Early attempts to produce a global surface temperature record from instrumental data were confined to land surface air temperatures (e.g. Jones, 1988; Hansen & Lebedeff, 1987, 1988). All analyses indicate that during the last decade globally averaged land temperatures have been higher than in any decade in the past 140 years. Over the whole period, a global temperature increase of 0.45C/100 years has been observed (Jones, 1988). Since the interpretation of the rise in temperature is a key issue for global warming, so the accuracy of the data needs careful consideration. A number of problems may have affected the land temperature record:

1) spatial coverage of the data is incomplete and varies considerably;

2) changes have occurred in the observing schedules and practices;

3) changes have occurred in the exposure of thermometers;

4) recording stations have changed their locations;

5) changes in the environment, especially urbanisation, have taken place around many recording stations.
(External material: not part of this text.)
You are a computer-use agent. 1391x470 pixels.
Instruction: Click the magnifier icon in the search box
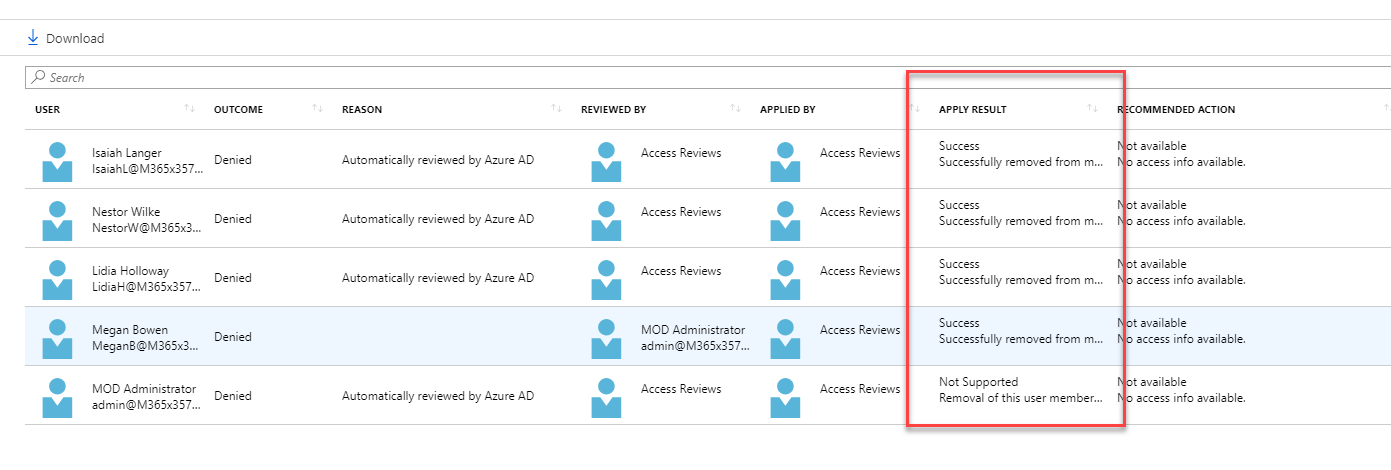click(38, 77)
These problems of inhomogeneity are discussed more fully in section 3.2.2.

The oceans comprise about 70% of the global surface. Obviously, a compilation of global temperature variations must include ocean surface temperatures. Farmer et al. (1989) have created historical analyses of global sea surface temperatures (SSTs) which are derived mostly from observations taken by commercial ships.

The combined land air and sea surface temperature is shown in Figure 6.9 (DoE, 1994). A linear trend fitted between 1860 and 1993 indicates temperature increases of 0.47C, 0.53C and 0.50C for the Northern Hemisphere, Southern Hemisphere and globe respectively (Folland et al., 1990). Associated uncertainties are of the order of ±30% (±0.15C), when all sources of inhomogeneity are considered.

Combined land and ocean temperatures have increased rather differently in the two hemispheres. A rapid increase in the Northern Hemisphere temperature during the 1920s and 1930s contrasts with a more gradual increase in the Southern Hemisphere. Both hemispheres had relatively stable temperatures from the 1940s to the 1970s, although there is some evidence of cooling in the Northern Hemisphere during the 1960s. Since the 1960s in the Southern Hemisphere but after 1975 in the Northern Hemisphere, temperatures have risen sharply.

Whilst globally-averaged records offer a means of assessing climate change, it is important to recognise that they represent an over-simplification. Significant latitudinal and regional differences in the extent and timing of warming exist (Folland et al., 1990). In addition, winter temperatures and night-time minimums may have risen more than summer temperatures and day-time maximums.